Pattern Matching in Java
Master Java pattern matching with instanceof, switch expressions, record patterns, and guarded patterns for cleaner, more expressive conditional logic.
What you'll learn
- ✓How instanceof pattern matching eliminates casts
- ✓How switch pattern matching handles type hierarchies
- ✓How record patterns destructure data in one step
- ✓How guarded patterns add conditions to match arms
- ✓Practical patterns for cleaner Java code
Prerequisites
- •Java OOP basics
- •Switch expressions (Java 14+)
- •Records and sealed classes basics
Pattern matching lets you test a value against a pattern and extract data from it in a single step. Java has been adding pattern matching incrementally: instanceof patterns in Java 16, switch patterns in Java 21, and record patterns in Java 21. Together, they eliminate the boilerplate of type-check-then-cast sequences and make conditional logic significantly cleaner.
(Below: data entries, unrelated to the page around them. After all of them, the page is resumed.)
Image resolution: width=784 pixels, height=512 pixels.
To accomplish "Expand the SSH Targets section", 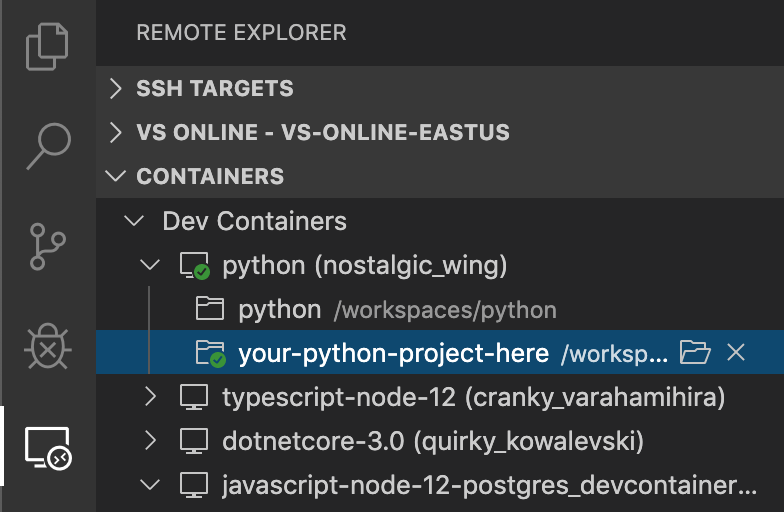I will point(117,89).
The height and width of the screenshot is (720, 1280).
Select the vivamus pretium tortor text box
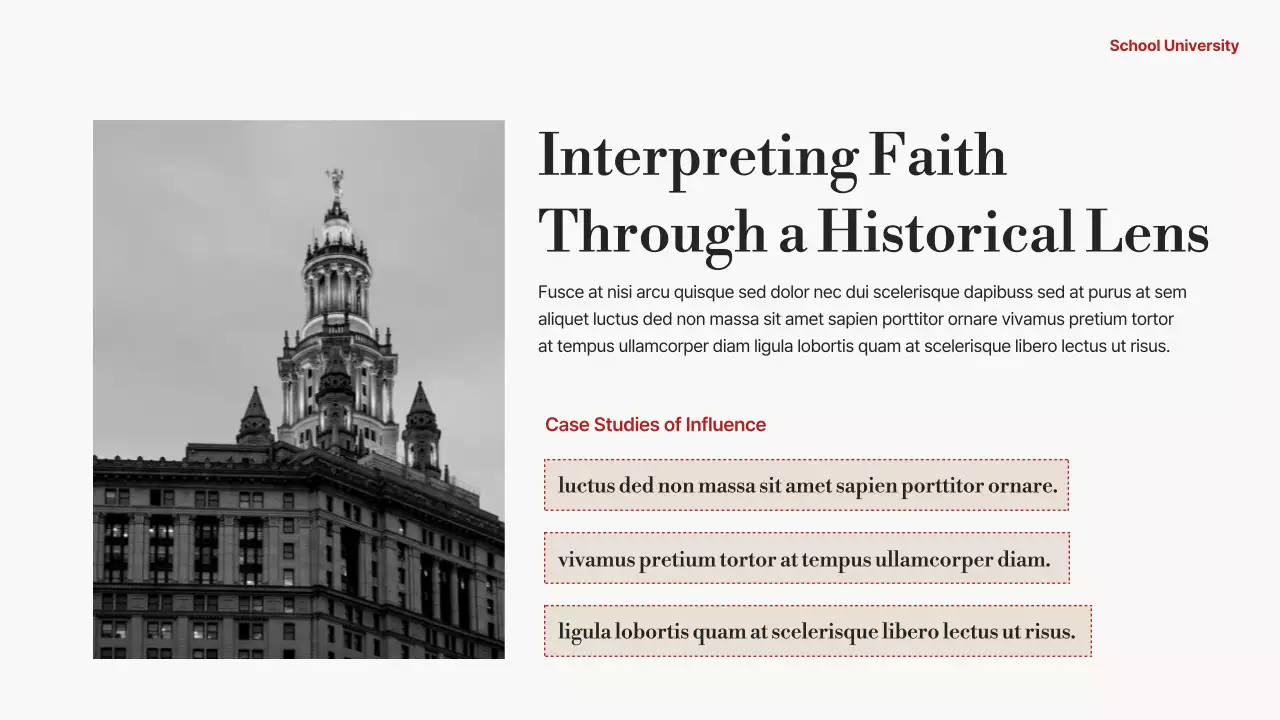[x=806, y=558]
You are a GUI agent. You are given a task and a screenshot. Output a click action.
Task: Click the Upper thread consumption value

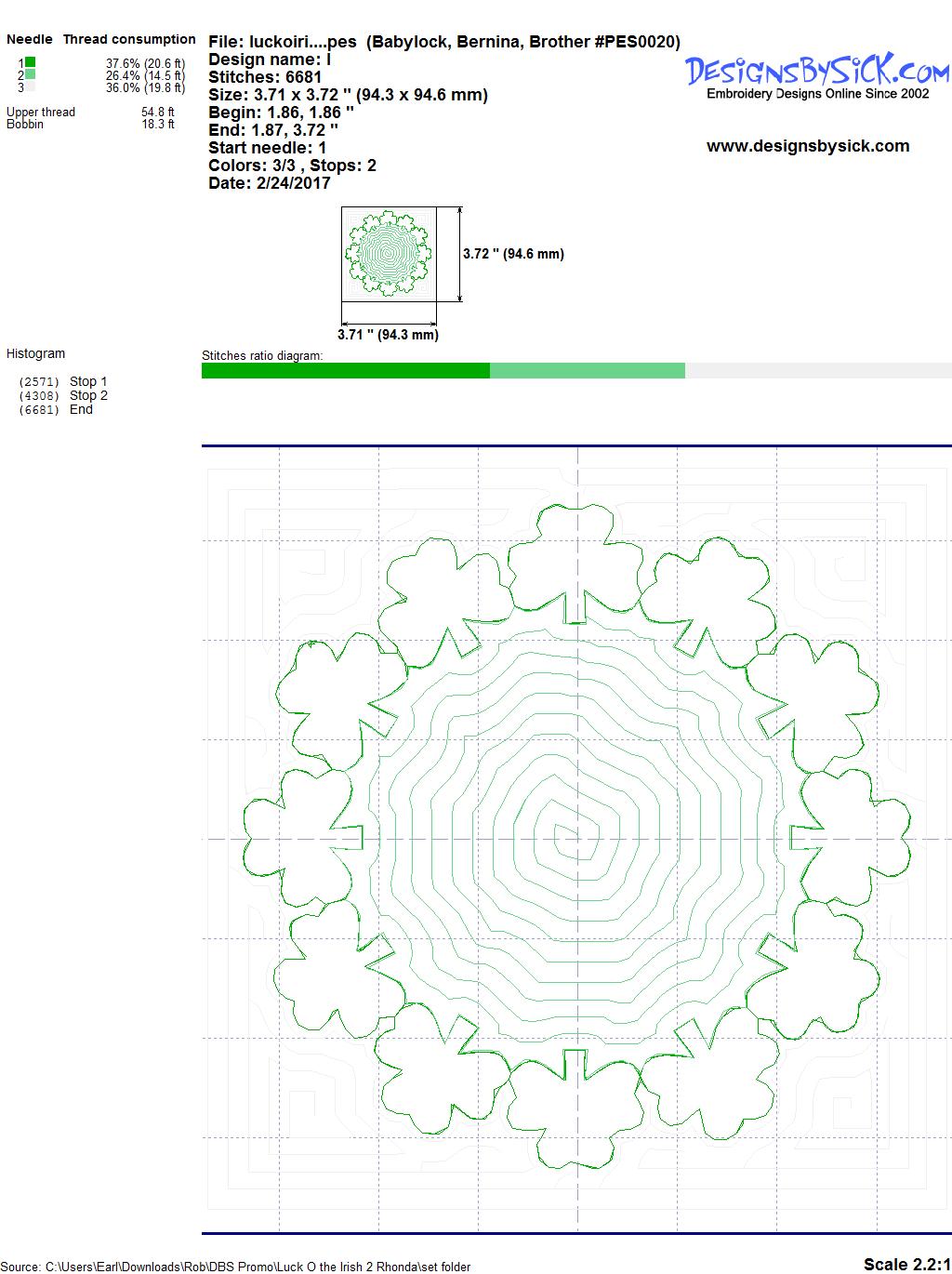pos(157,113)
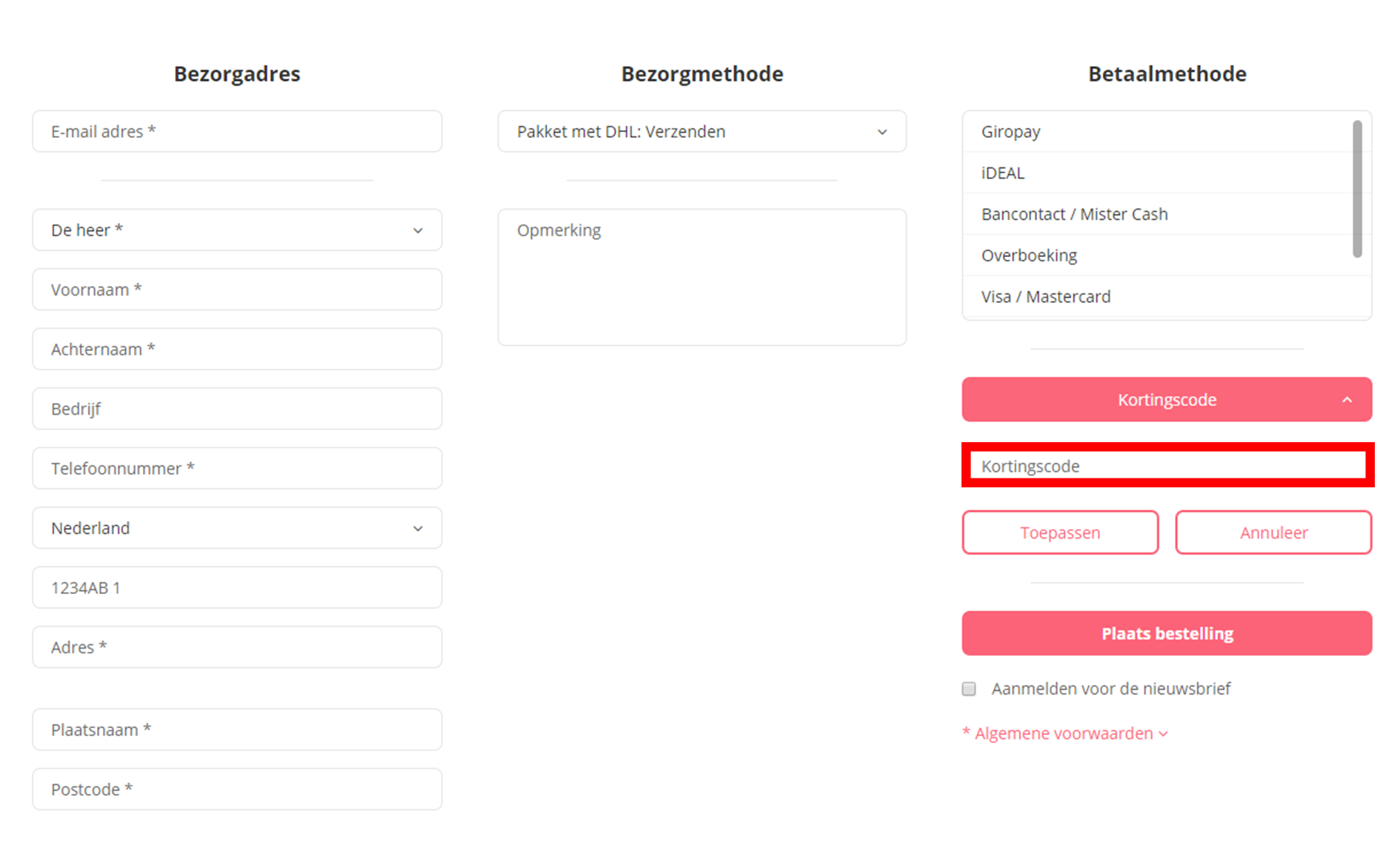
Task: Click Plaats bestelling to order
Action: [x=1167, y=634]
instanceof pattern matching (Java 16)
Before pattern matching, type checking required a separate cast:
// old way: check, then cast
if (obj instanceof String) {
String s = (String) obj;
System.out.println(s.toUpperCase());
}
// with pattern matching: check and bind in one step
if (obj instanceof String s) {
System.out.println(s.toUpperCase());
}
The pattern variable s is only in scope where the pattern is guaranteed to have matched:
// s is in scope in the if block
if (obj instanceof String s) {
System.out.println(s.length());
}
// s is NOT in scope here
// also works with && (s guaranteed to be bound)
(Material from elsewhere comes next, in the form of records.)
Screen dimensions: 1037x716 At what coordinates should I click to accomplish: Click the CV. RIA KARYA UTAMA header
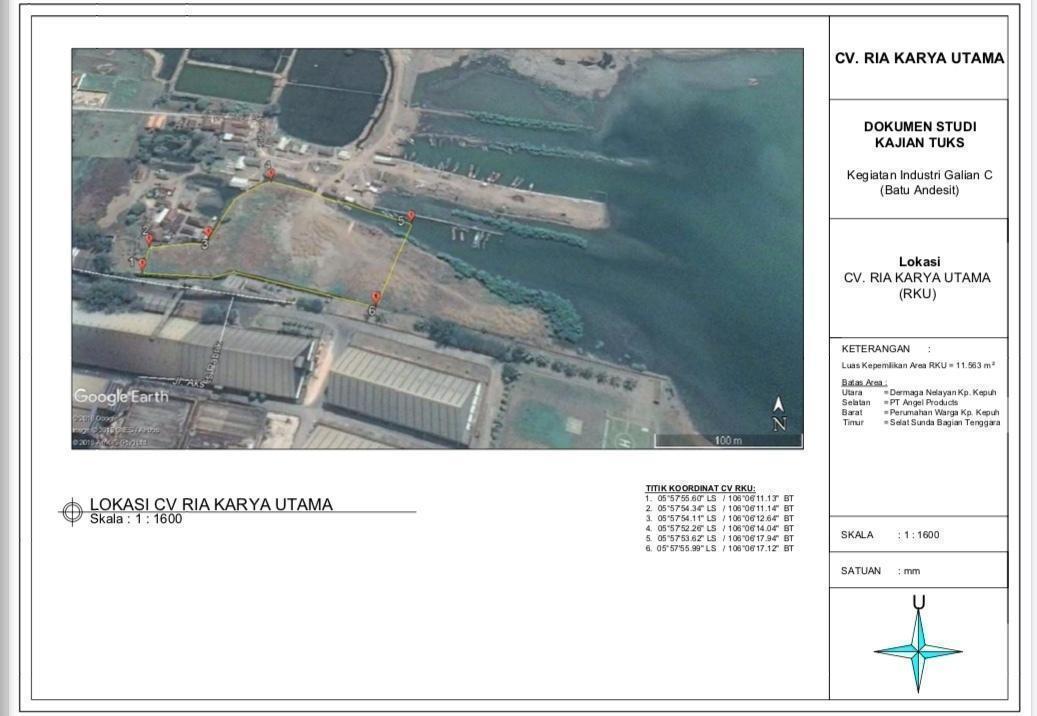click(x=919, y=58)
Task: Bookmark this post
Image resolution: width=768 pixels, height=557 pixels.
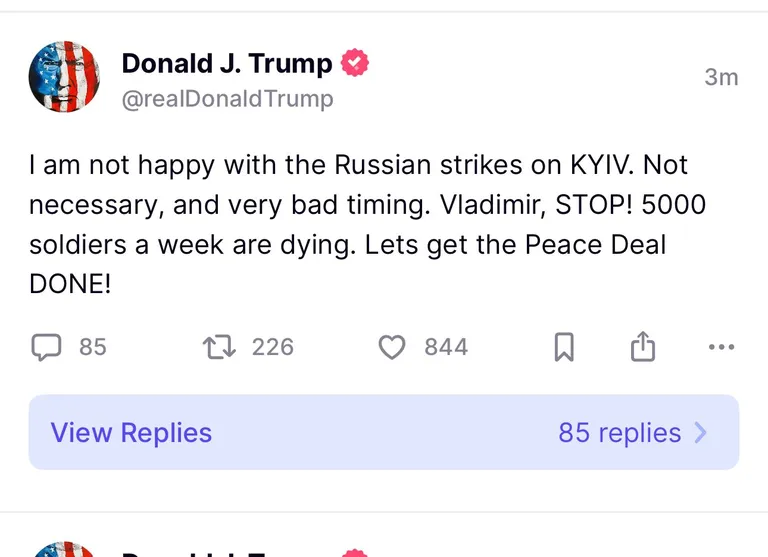Action: click(564, 347)
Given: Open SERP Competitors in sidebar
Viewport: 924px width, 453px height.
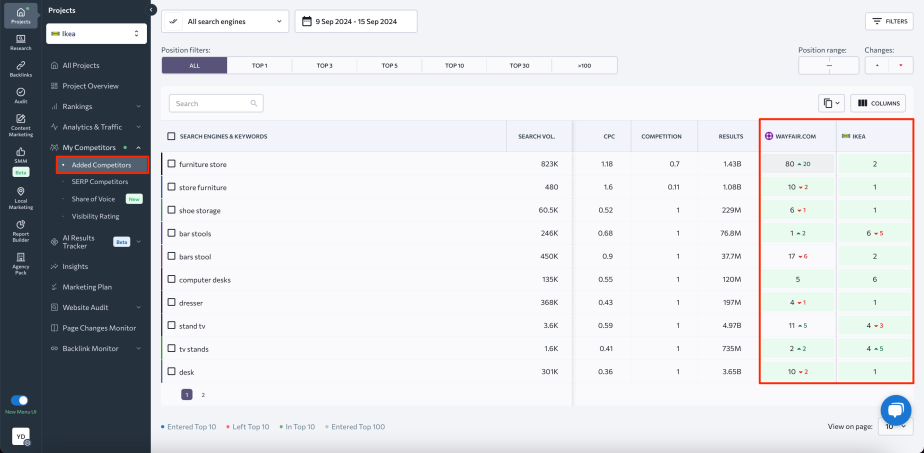Looking at the screenshot, I should tap(100, 182).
if (obj instanceof String s && s.length() > 5) {
System.out.println("Long string: " + s);
}
// does NOT work with || (s might not be bound)
// if (obj instanceof String s || s.isEmpty()) { } // compile error
Negation pattern
// common pattern: early return on type mismatch
public boolean equals(Object obj) {
if (!(obj instanceof Point other)) {
return false;
}
// 'other' is in scope here because we returned above
return this.x == other.x && this.y == other.y;
}
Practical: simplifying equals
public record Rectangle(double width, double height) {
@Override
public boolean equals(Object obj) {
return obj instanceof Rectangle r
&& Double.compare(width, r.width) == 0
&& Double.compare(height, r.height) == 0;
}
}
Switch pattern matching (Java 21)
Switch can now match on types, not just constants:
static String format(Object obj) {
return switch (obj) {
case Integer i -> "int: %d".formatted(i);
case Long l -> "long: %d".formatted(l);
case Double d -> "double: %.2f".formatted(d);
case String s -> "string: \"%s\"".formatted(s);
case null -> "null";
default -> "unknown: " + obj.getClass().getName();
};
}
System.out.println(format(42)); // int: 42
System.out.println(format(3.14)); // double: 3.14
System.out.println(format("hello")); // string: "hello"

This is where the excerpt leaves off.